> WORK TASK
The whole of the data is to be reproduced exactly.

Stored data entries:
□ □ □ □
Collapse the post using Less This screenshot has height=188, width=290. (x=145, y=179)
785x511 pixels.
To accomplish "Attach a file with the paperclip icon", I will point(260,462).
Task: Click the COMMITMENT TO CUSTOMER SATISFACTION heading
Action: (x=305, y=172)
□ □ □ □
> RESULT
Collapse the post using Less This screenshot has height=188, width=290. (x=145, y=179)
785x511 pixels.
To accomplish "Attach a file with the paperclip icon", I will point(260,462).
Task: Click the COMMITMENT TO CUSTOMER SATISFACTION heading
Action: (x=305, y=172)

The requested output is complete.